*Exercise brief*: Skip all lines in the entries below that come before the one containing "Open dropdown arrow". Repeat that line and the rest exactly.

*Record set*:
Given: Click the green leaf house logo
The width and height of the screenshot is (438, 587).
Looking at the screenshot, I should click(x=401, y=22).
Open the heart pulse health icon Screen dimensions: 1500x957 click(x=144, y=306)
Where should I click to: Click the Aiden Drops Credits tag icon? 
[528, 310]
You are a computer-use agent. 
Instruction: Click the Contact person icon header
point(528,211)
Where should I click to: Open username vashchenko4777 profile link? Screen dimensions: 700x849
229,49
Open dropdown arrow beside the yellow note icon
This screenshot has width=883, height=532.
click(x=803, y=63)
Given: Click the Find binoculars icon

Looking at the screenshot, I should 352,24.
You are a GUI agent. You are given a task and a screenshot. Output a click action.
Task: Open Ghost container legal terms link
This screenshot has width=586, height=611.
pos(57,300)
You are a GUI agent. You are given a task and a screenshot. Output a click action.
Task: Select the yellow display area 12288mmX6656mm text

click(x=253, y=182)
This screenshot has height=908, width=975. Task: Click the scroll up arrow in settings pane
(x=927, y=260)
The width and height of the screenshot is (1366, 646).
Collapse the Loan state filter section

*Solution to the exercise*:
Open dropdown arrow beside the yellow note icon
This screenshot has width=883, height=532.
click(x=803, y=63)
Given: Click the Find binoculars icon

Looking at the screenshot, I should 352,24.
You are a GUI agent. You are given a task and a screenshot. Output a click action.
Task: Open Ghost container legal terms link
This screenshot has width=586, height=611.
pos(57,300)
You are a GUI agent. You are given a task and a screenshot. Output a click action.
Task: Select the yellow display area 12288mmX6656mm text

click(x=253, y=182)
This screenshot has height=908, width=975. Task: Click the scroll up arrow in settings pane
(x=927, y=260)
The width and height of the screenshot is (1366, 646).
Collapse the Loan state filter section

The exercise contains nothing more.